### EXTRAIT CHOISI
────────────────

Cependant, ces cas restent rares, car la probabilité de transmettre le virus au fœtus est plus mince en début de grossesse. « Le taux de transmission est d’environ 5 à 16 % durant cette période, il monte à 65 % au troisième trimestre, période où les organes ont quasiment achevé leur développement et où l’impact sera donc moindre », poursuit le magazine.
À la naissance, le bébé contaminé peut présenter une jaunisse, des convulsions, une paralysie ou encore un retard de croissance. Pour beaucoup, les séquelles sur le futur enfant sont “durables et handicapantes”, informe Vidal. “5 à 15 % de ces enfants” subiraient même des conséquences tardives, incluant parfois une surdité ou un retard d’apprentissage. “On peut aussi avoir des malformations, comme une microcéphalie, hydrocéphalie ou des calcifications intracrâniennes”, complète Dr Pinot.
Dans de plus rares cas, l’infection materno-foetale au CMV peut entraîner une fausse couche, une naissance prématurée, ou même un décès intra-utérin. Même après avoir contracté une forme légère du virus, les enfants continuent à excréter du CMV pendant plusieurs années après leur naissance.
De la difficulté pour les femmes enceintes de s’en prémunir
Mais Dr Pinot tempère. “Ces formes graves d’infections sont l’affaire de 300 cas par an”, pour environ “0.5-2% des femmes enceintes” qui vont contracter le virus en cours de grossesse”, renchérit Cerballiance.fr. Ce qui n’élimine pas les angoisses des futures mères, dont les questions sont souvent laissées sans réponses.
D’autant qu’il n’existe pas de traitement ni vaccin contre le cytomégalovirus. “Le seul médicament existant est réservé aux personnes immunodéprimées, et il est contre-indiqué pour les femmes enceintes”, prévient le médecin généraliste.
Faut-il alors recommander aux femmes enceintes un dépistage sérologique ? Au sein de la communauté scientifique, il n’existe pas de consensus. Certains spécialistes recommandent aux femmes enceintes de faire un bilan d’anticorps au premier trimestre de la grossesse. D’autres arguent qu’un test n’est nécessaire qu’en cas de fièvre inexpliquée, “ou en présence de ganglions”, ajoute le médecin.
Toutefois, au-delà d’un manque de prise en charge médicale, il y persiste surtout un manque de communication autour du CMV et de ses conséquences sur l’enfant à naître. Trop peu de femmes enceintes sont au fait de cette infection virale dangereuse.
Une impasse pour les femmes enceintes déjà mères
En cas de test positif, une amniocentèse peut être réalisée pour permettre de détecter les éventuelles anomalies cérébrales du fœtus. En terme de prévention, le plus souvent, sont rappelées aux futures mères les règles d’hygiène de base (le CMV est détruit par les solutions désinfectantes et l’eau de javel).

────────────────

### EXERCICE
Restituez à l'identique le passage de l'extrait sur le cytomégalovirus allant de « D’autant qu’il n’existe » à « le médecin généraliste. », bornes comprises.

### EXTRAITS DE DONNÉES
────────────────

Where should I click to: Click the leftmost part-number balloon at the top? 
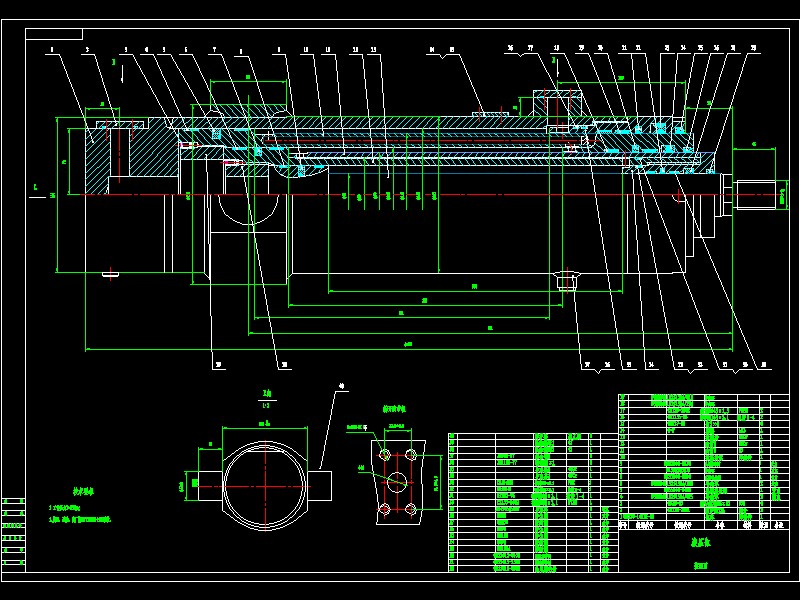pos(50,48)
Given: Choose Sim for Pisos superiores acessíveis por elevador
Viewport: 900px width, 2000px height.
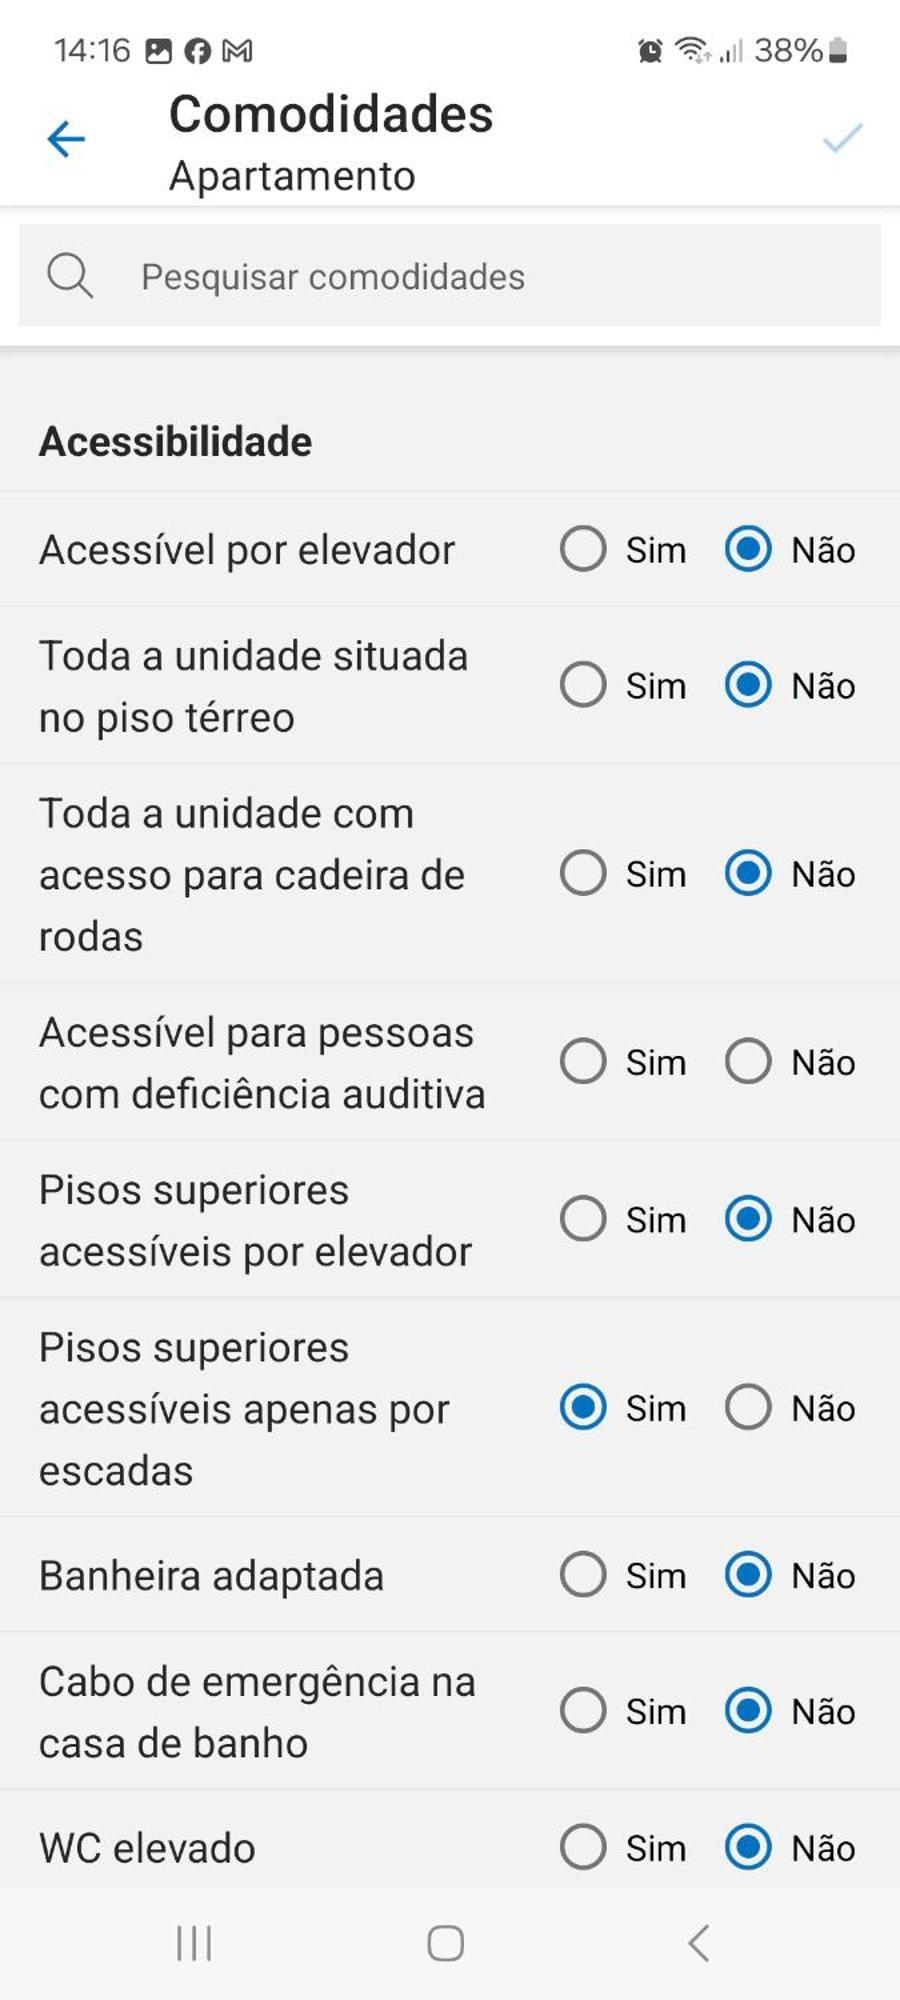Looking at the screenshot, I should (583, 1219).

────────────────

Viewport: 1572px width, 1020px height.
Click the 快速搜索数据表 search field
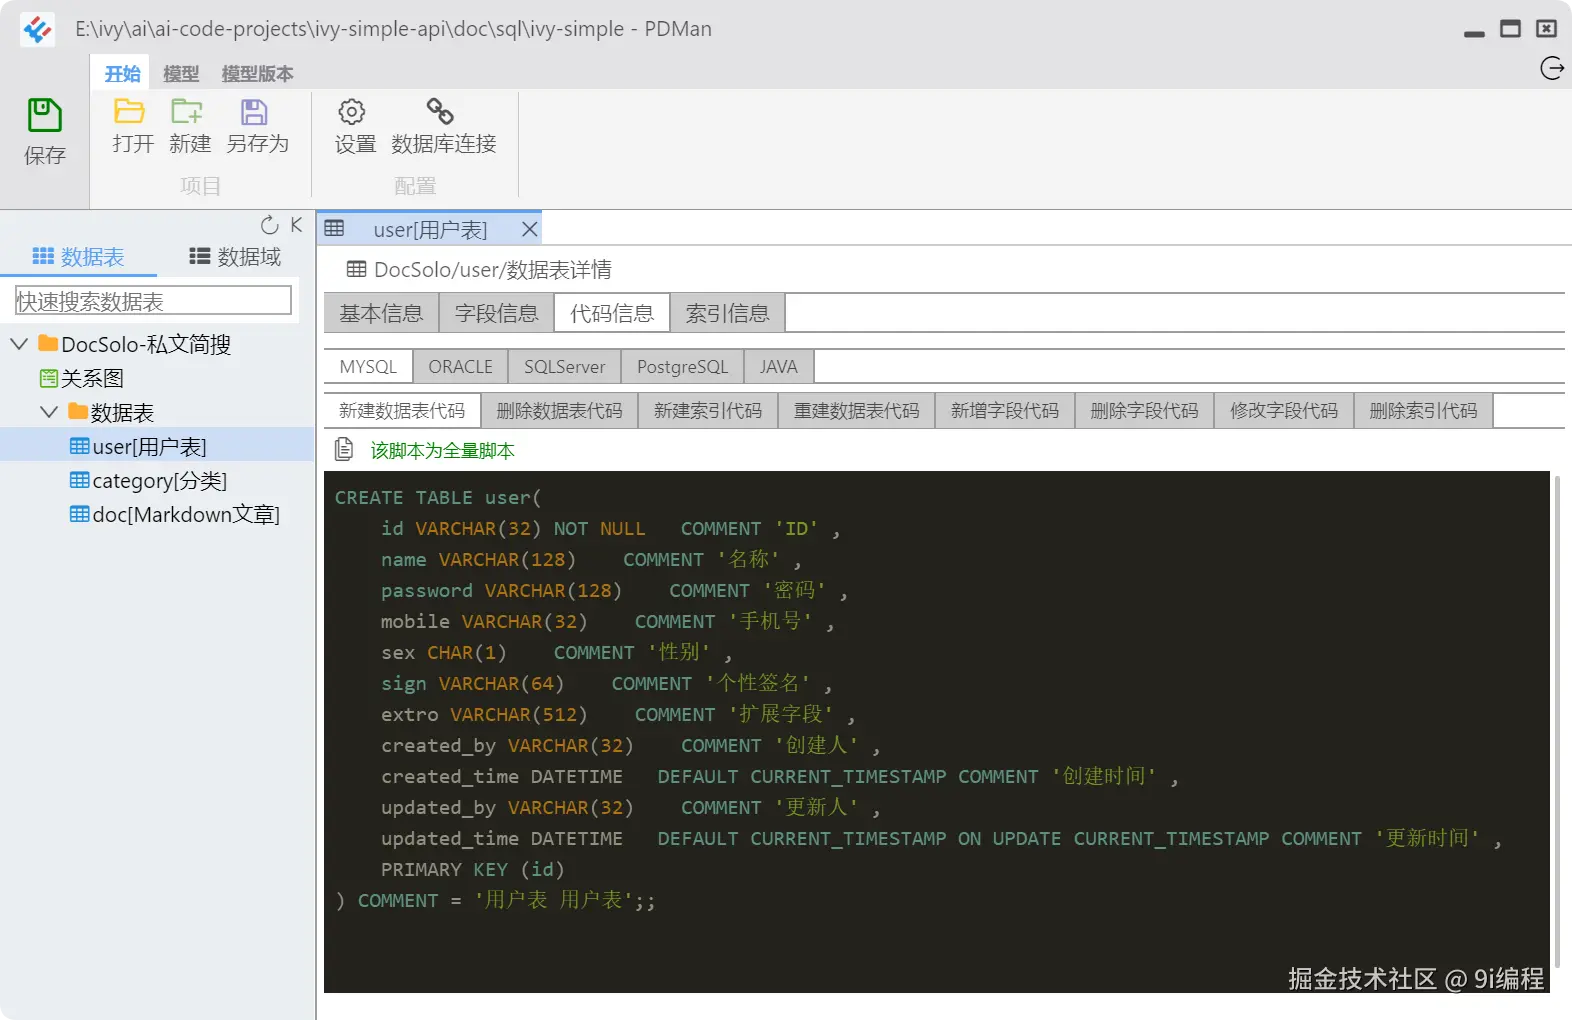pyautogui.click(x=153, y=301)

────────────────

### RÉPONSE RÉDIGÉE
D’autant qu’il n’existe pas de traitement ni vaccin contre le cytomégalovirus. “Le seul médicament existant est réservé aux personnes immunodéprimées, et il est contre-indiqué pour les femmes enceintes”, prévient le médecin généraliste.